The constitution of the SADC PF mandates it to promote the principles of human rights, democracy, peace and security, regional integration, human and social development, economic governance and gender equality through collective responsibility within the SADC region.

The chairperson said over the past two decades, SADC PF had done a lot in promoting democracy, governance and human rights and democratic elections.

Mr Ramkalawan noted that SADC PF had successfully mainstreamed the role of parliamentarians in promoting democratic elections since 1999, when it started deploying parliamentarians to observe elections in SADC member states.

“We have leveraged the unique role of parliamentarians as not only the products of elections, but more fundamentally, as critical players in implementing legislative reforms and ratifying regional and international election instruments to facilitate their incorporation into domestic laws and policy,” he said.

Additionally, Mr Ramkalawan said, SADC PF pioneered the development of the normative framework for democratic elections in the SADC region by adopting the very first election instrument in the SADC region and on the entire African continent in 2001, the Norms and Standards for Elections in the SADC Region.

“The forum also developed a compendium of all regional and international electoral obligations applicable to SADC countries titled Benchmarks for Assessing Democratic Elections in Southern Africa in 2013,” he continued.
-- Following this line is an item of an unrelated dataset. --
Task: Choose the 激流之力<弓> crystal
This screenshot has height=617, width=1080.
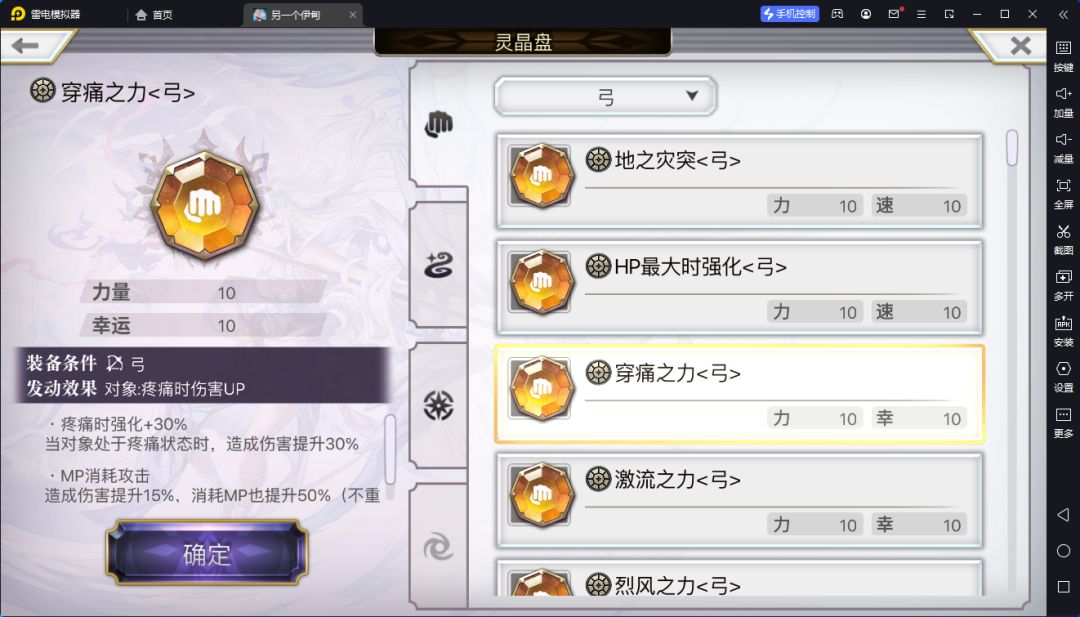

The SADC PF 44th plenary assembly of 2018 adopted the SADC Model Law on Elections in Maputo, Mozambique.

He elucidated: “The Model Law serves to assist member states in domesticating the principles, guidelines and obligations stipulated in the revised SADC Principles and Guidelines Governing Democratic Elections, adopted by the ministerial committee of the SADC Organ on Politics, Defence and Security Affairs on July 20, 2015, in Pretoria, South Africa.”

The Model Law on Elections has become an important point of reference as countries draft or refine election-related laws. This ensures alignment of national and regional processes governing the management of elections.

The aim is to continually improve the way elections are run to reduce electoral disputes and ultimately improve integrity of elections and contribute to peace and stability, which are prerequisites for socioeconomic development in the resource-rich SADC region.